The dissertation origins of the book remain prominent. The connection of Demuth to Hartley in Weinberg's conception is not well explained; the men's lives are described more on parallel tracks, even though they appeared to be involved at least as friends, such as residing in Bermuda one year during a seminal period of Demuth's artistic growth. Hartley seems cast into the role of French Lieutenant's Woman and Demuth is theorized to be more closeted than he was. Artist Paul Cadmus seems somewhat wedged into the thesis.

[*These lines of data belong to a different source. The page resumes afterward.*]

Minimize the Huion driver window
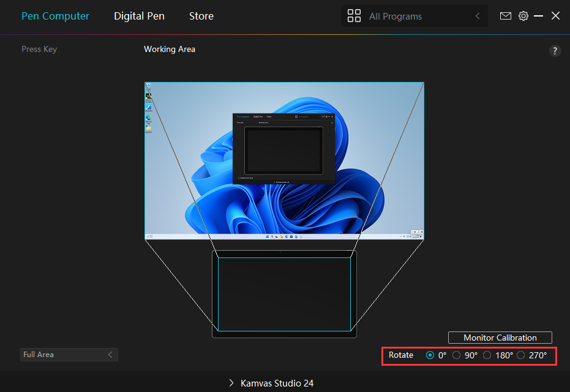 pos(538,16)
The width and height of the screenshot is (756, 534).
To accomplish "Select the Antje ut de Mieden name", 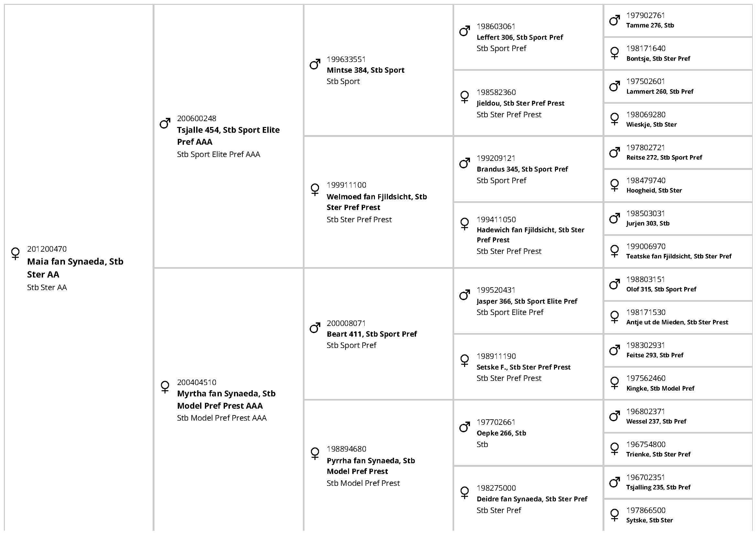I will pos(677,322).
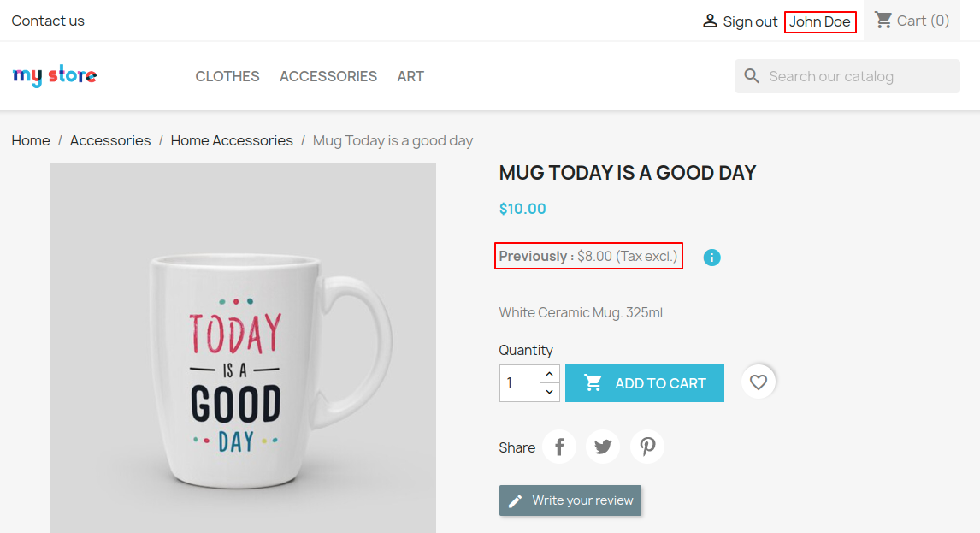Screen dimensions: 980x533
Task: Open the Accessories menu
Action: (328, 76)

Weinberg uses a tentative, dissertation-defense rhetoric in examining Hartley's attraction to the types of Weimar-era frolics detailed by Auden and Isherwood. The graduate student stance circuitously probes rather than asserts with the authority of a gay man that Demuth was depicting, not suggesting in encoded ways, the gay venues that existed in Paris, NY, and yes even Lancaster (eg military haunts, bathhouses, certain alleys and lavs). The manual posture, the eye contact, the arousal, and the background activity in the "Sailors Urinating" paintings are depictions of sexual activity, sardonically rather than literally named after tearoom parlance. The author's student status seems to have prevented him from classifying the "Turkish Bath" painting as a documentary of sexual activity-- the knowledgeable viewer encountering the scene on opening a door in the bath venue would know any of three responses are available: ignore by moving through the building, watch voyeuristically, or seek permission to participate. Weinberg would later go on to paint these type of documentary landscapes himself in the years after VICE was published. The authority of Weinberg the painter would better inform and strengthen the book.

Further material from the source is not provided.